What version of ripgrep are you using?
14.1.0
How did you install ripgrep?
Reproduces with distro package and cargo installed version.
What operating system are you using ripgrep on?
Fedora 40
Describe your bug.
From the --help output:
-c, --count
This flag suppresses normal output and shows the number of lines that
match the given patterns for each file searched. Each file containing a
match has its path and count printed on each line. Note that unless
-U/--multiline is enabled, this reports the number of lines that match
and not the total number of matches.
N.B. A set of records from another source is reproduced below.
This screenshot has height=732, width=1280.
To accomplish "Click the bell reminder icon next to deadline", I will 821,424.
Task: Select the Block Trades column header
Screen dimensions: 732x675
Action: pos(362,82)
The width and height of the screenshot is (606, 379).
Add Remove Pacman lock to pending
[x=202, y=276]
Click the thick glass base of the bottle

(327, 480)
In multiline mode, -c/--count is
equivalent to --count-matches.
However, the behavior I'm seeing is that --count still behaves as "count the number matching lines" and not as "count the number of matches" even under multiline mode.
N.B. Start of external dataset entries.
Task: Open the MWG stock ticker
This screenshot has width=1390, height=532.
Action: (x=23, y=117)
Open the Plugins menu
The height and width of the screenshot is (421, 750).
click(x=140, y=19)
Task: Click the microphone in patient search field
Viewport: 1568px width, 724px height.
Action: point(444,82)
What are the steps to reproduce the behavior?
$ cat file.txt
match match match match
match match match match
What is the actual behavior?
$ rg --count match file.txt
2
$ rg --count-matches match file.txt
8
$ rg --count --multiline match file.txt
2
What is the expected behavior?
The last command should print 8 (or the documentation should be changed).
I would like to work on this issue.. Can anyone help me how should I get started ?
I haven't looked much at the code, but I think I get what's happening.
The help says
WARNING: Because of how the underlying regex engine works, multiline
searches may be slower than normal line-oriented searches, and they may
also use more memory. In particular, when multiline mode is enabled,
ripgrep requires that each file it searches is laid out contiguously in
memory (either by reading it onto the heap or by memory-mapping it).
Things that cannot be memory-mapped (such as stdin) will be consumed
until EOF before searching can begin. In general, ripgrep will only do
these things when necessary. Specifically, if the -U/--multiline flag
is provided but the regex does not contain patterns that would match \n
characters, then ripgrep will automatically avoid reading each file
into memory before searching it. Nevertheless, if you only care about
matches spanning at most one line, then it is always better to disable
multiline mode.
And sure enough:
$ cat file.txt
start end
start end
$ rg --count-matches "start|end" file.txt
4
$ rg --count "start|end" file.txt
2
$ rg --count --multiline "start|end" file.txt
2
$ rg --count --multiline "^start|end$" file.txt
4
In words: when the regex doesn't contain ^ or $, ripgrep notices that multiline mode is useless and runs the normal, non-multiline mode, but then this changes the semantics of --count.
Could it be related to #2779?